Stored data

+++

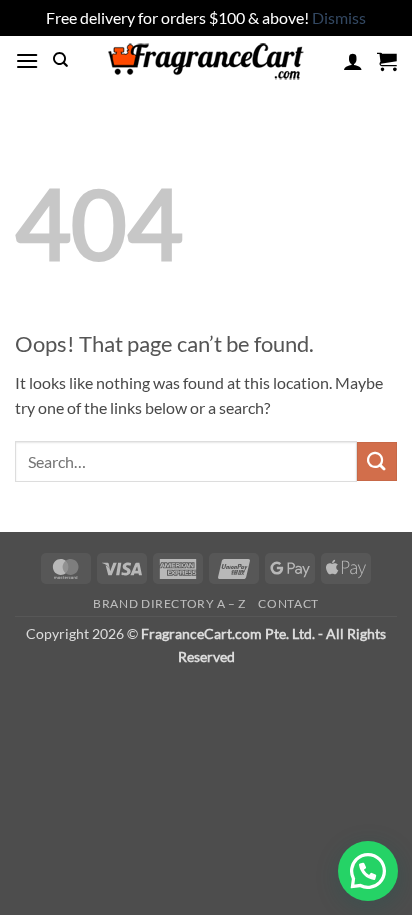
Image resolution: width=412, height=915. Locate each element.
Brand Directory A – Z (169, 603)
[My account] (353, 61)
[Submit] (377, 461)
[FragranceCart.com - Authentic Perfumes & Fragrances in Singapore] (206, 61)
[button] (27, 60)
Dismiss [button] (339, 17)
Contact (288, 603)
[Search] (60, 60)
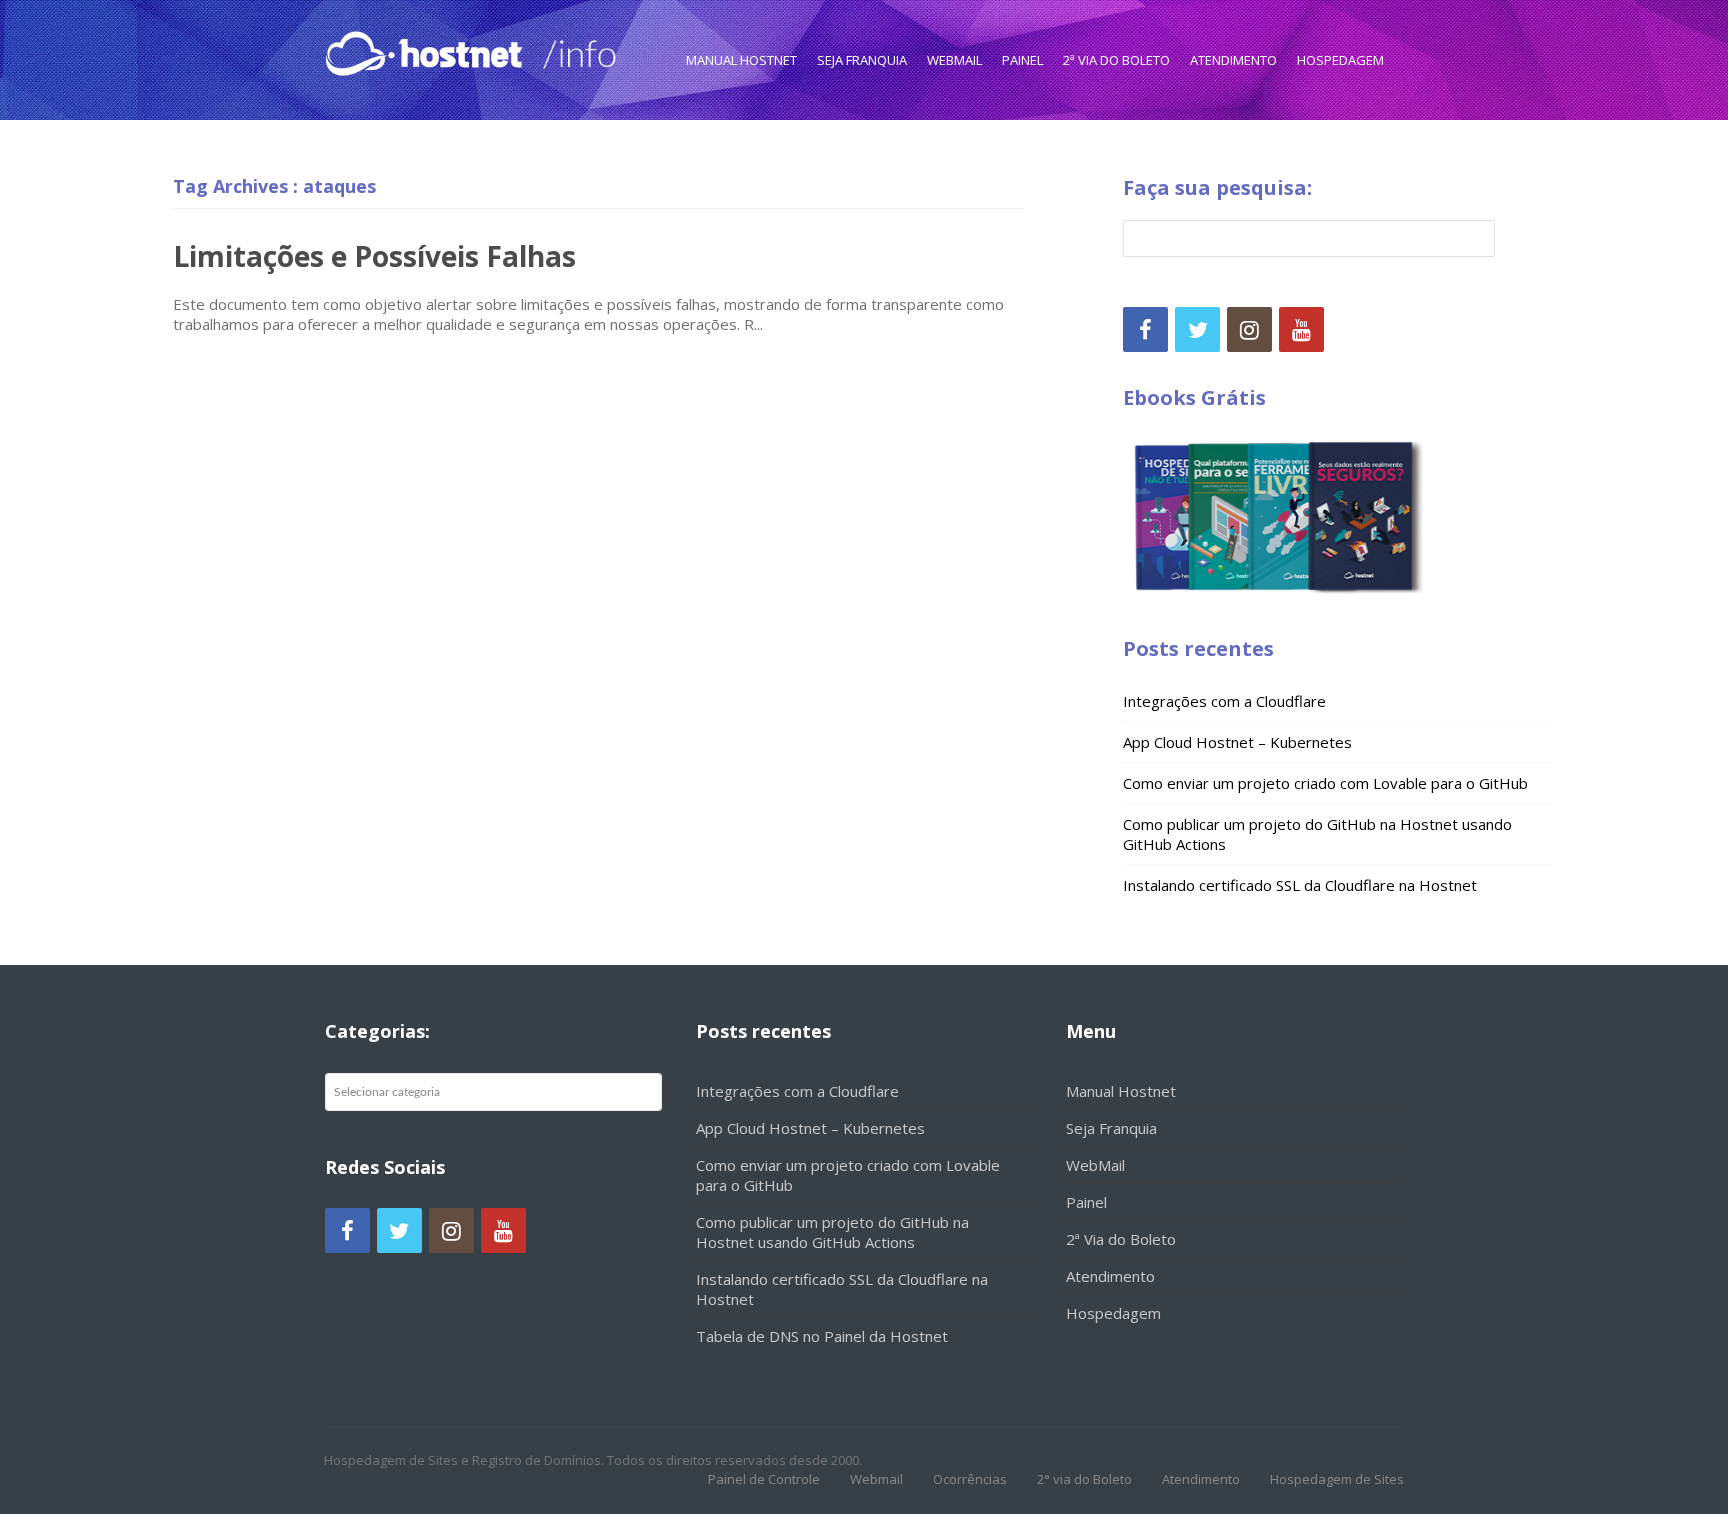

+++

:: WHAT THE EXERCISE ASKS ::
I'd like every record printed exactly, with the pictures left out.

:: YOUR SOLUTION ::
Image resolution: width=412, height=915. Locate each element.
Brand Directory A – Z (169, 603)
[My account] (353, 61)
[Submit] (377, 461)
[FragranceCart.com - Authentic Perfumes & Fragrances in Singapore] (206, 61)
[button] (27, 60)
Dismiss [button] (339, 17)
Contact (288, 603)
[Search] (60, 60)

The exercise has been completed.